Reproduce, word for word, the part of the text on service and emotional support animals in rental properties between "Dealing with Emotional" and "lack of regulation.", inclusive.

Selected passage
--- START ---

DO I HAVE TO ALLOW A SERVICE ANIMAL IN MY RENTAL PROPERTY?
Since Service Animals fall under the protection of the ADA, you are legally required by Fair Housing guidelines to allow them into your property. Even if your lease states no pets, you cannot discriminate against prospective tenants who have a Service Animal. Along with that, you are not allowed to charge any extra fees or deposits for the animal and breed, size, or weight limitations may not be applied.
However, if you absolutely are unable to obtain insurance coverage due to the breed of dog, you may be exempt from allowing the prospective Tenant to rent your property.
DO I HAVE TO ALLOW EMOTIONAL SUPPORT ANIMALS IN MY RENTAL PROPERTY?
Dealing with Emotional Support or Companion Animals is a little trickier. The laws concerning this class is not quite as cut and dry as it is for Service Animals. It also doesn’t help that it is rather easy to obtain documentation deeming your animal an ESA and people frequently abuse the system and take advantage of the lack of regulation.
Under the Fair Housing Act (FHA), Emotional Support Animals still fall under the jurisdiction of reasonable accommodation. If the prospective Tenant can provide medical documentation stating the animal is needed, then you should not and would not be able to discriminate. In most cases, you wouldn’t be able to charge any additional fees or deposits either. If they cannot provide documentation, then you are well within your rights to reject the applicant.
CAN I ASK FOR OFFICIAL DOCUMENTATION FOR SERVICE OR EMOTIONAL SUPPORT ANIMALS?
If an applicant requests reasonable accommodation for their Service or Emotional Support Animal in your no-pets property, you may ask the applicant to provide official documentation, of the need for the animal, from the applicant’s physician.
However, when doing your due diligence, you must tread carefully. You cannot in any way, shape, or form ask the individual about the nature or extent of their disability. You also cannot ask for the Service Animal’s certification. You may only request that the applicant certify, in writing that:
- The tenant or a member of his or her family is a person with a disability.
- The need for the animal to assist the person with that specific disability.
- The animal actually assists the person with a disability.
When dealing with an ESA, make sure you receive official documentation stating the need for the animal. There are hundreds of sites out there now that allow you to ‘register’ your animal as an ESA by simply paying a fee. For $75, anyone can get their hands on an ESA ID card and certificate so don’t be fooled. Fake Service Animals are rampant and cause issues for everyone, especially those who actually need them.
CAN I CHARGE THE TENANT IF THE SERVICE OR EMOTIONAL SUPPORT ANIMAL DAMAGES MY PROPERTY?

--- END ---

Available data
--- START ---

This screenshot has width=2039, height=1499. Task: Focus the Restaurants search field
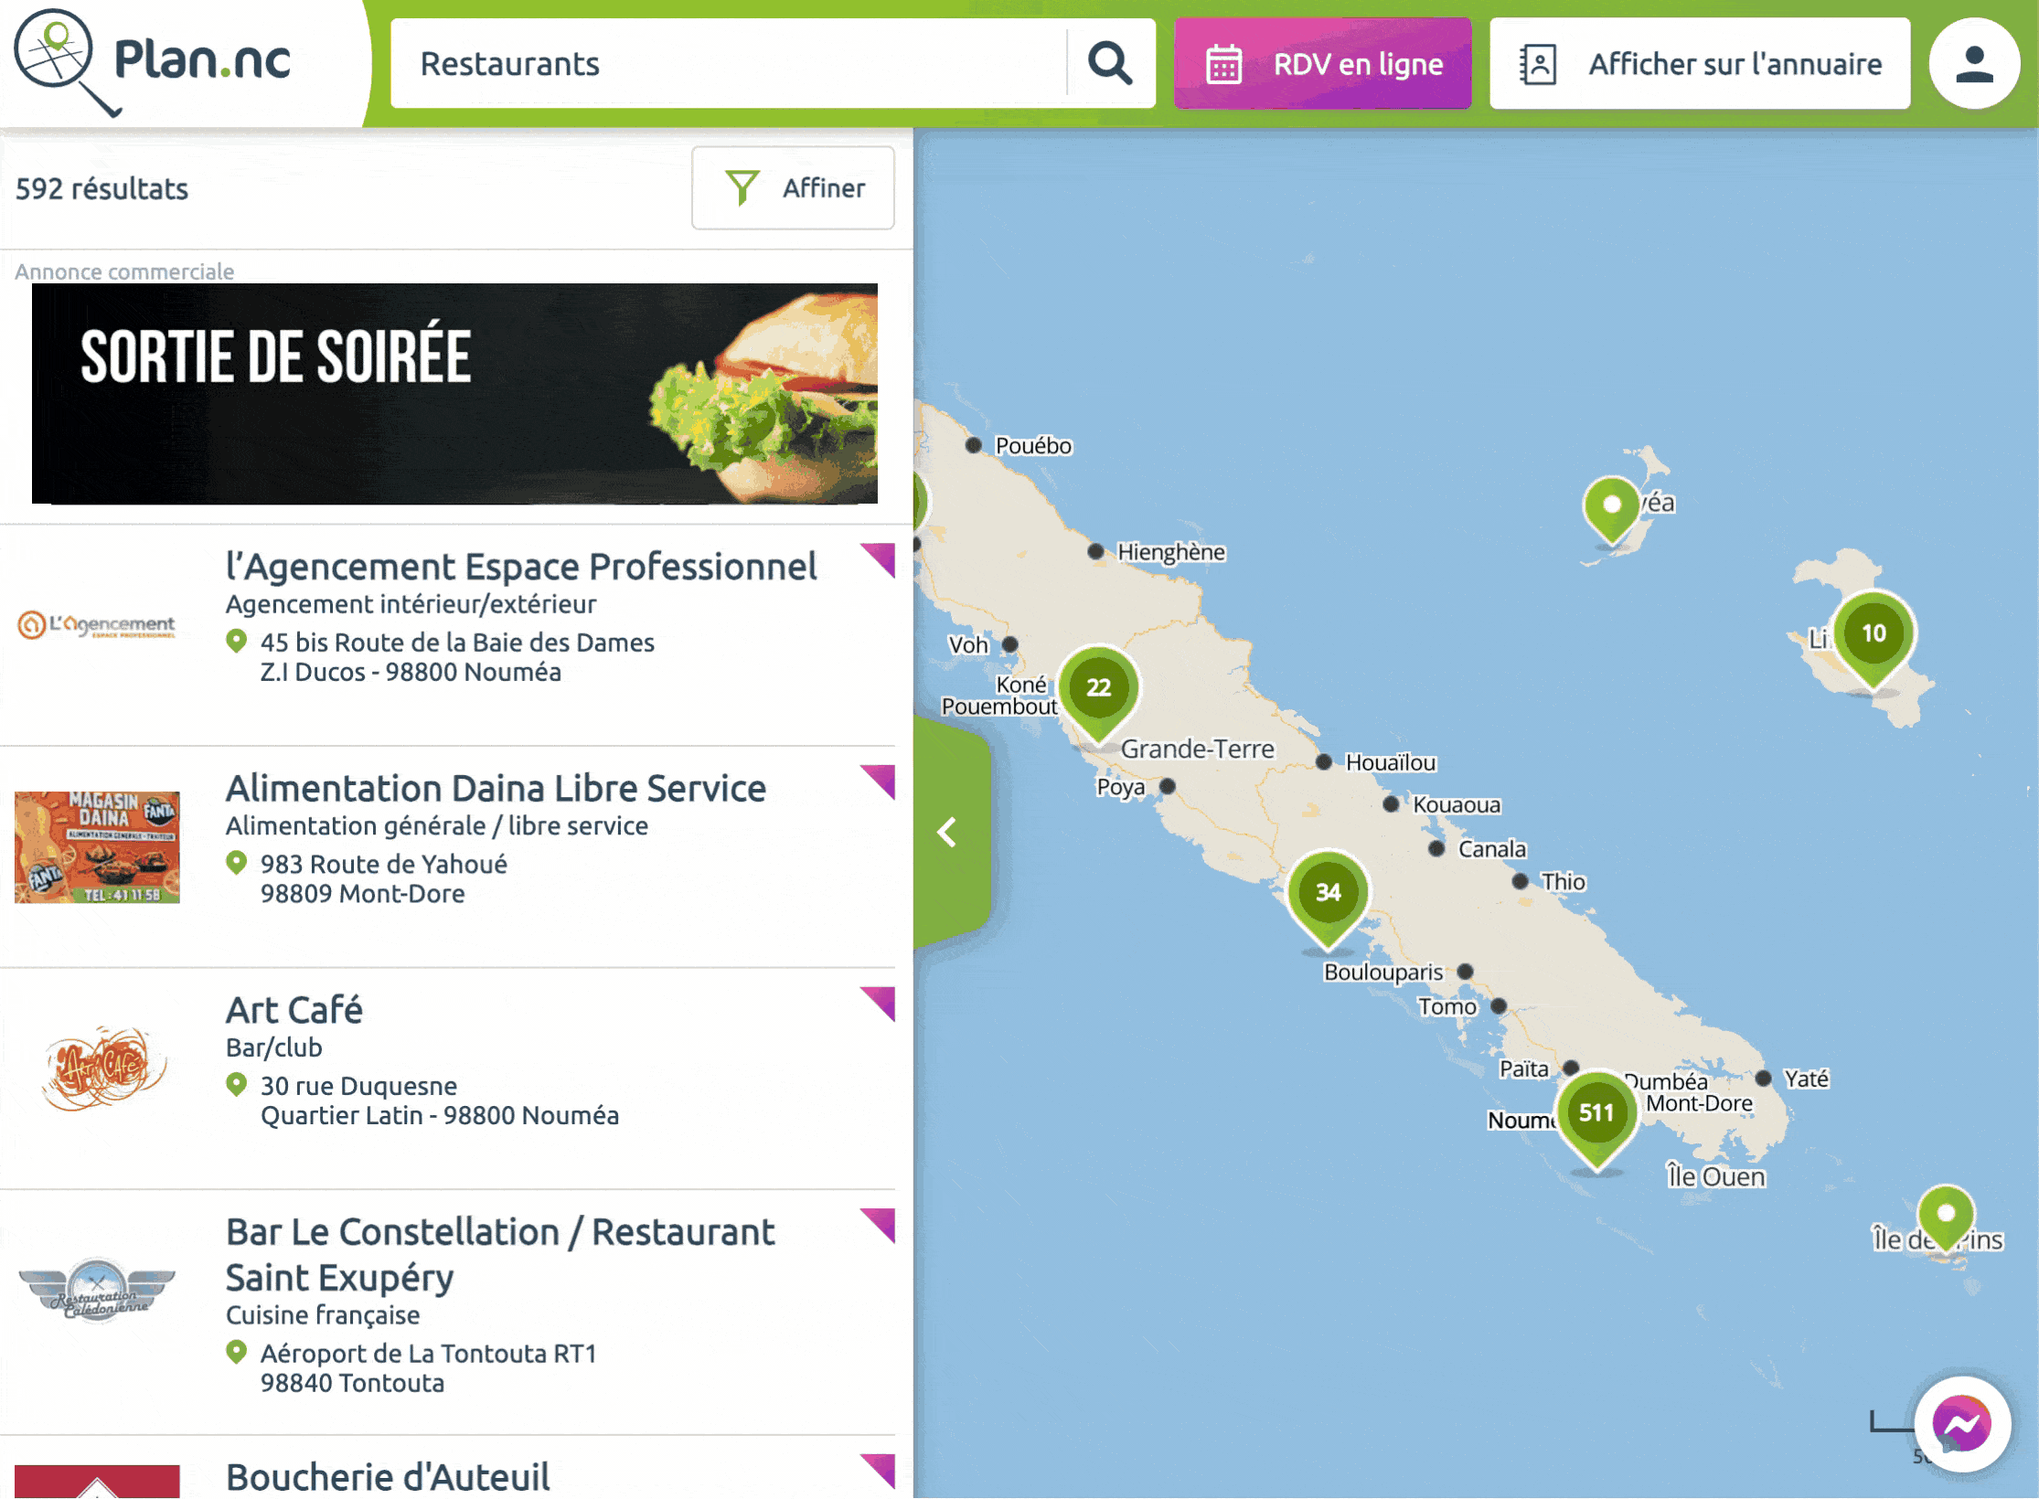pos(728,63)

--- END ---
--- START ---

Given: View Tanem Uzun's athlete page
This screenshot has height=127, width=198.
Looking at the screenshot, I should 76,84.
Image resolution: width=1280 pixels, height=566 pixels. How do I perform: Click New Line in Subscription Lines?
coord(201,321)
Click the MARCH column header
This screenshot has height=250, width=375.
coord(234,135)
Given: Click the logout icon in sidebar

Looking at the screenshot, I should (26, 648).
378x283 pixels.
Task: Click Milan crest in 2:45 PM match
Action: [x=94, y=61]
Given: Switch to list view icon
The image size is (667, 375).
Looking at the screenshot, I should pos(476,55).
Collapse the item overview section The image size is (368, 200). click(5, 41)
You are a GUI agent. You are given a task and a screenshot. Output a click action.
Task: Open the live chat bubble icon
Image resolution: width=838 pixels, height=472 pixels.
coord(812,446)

--- END ---

Answer area
Dealing with Emotional Support or Companion Animals is a little trickier. The laws concerning this class is not quite as cut and dry as it is for Service Animals. It also doesn’t help that it is rather easy to obtain documentation deeming your animal an ESA and people frequently abuse the system and take advantage of the lack of regulation.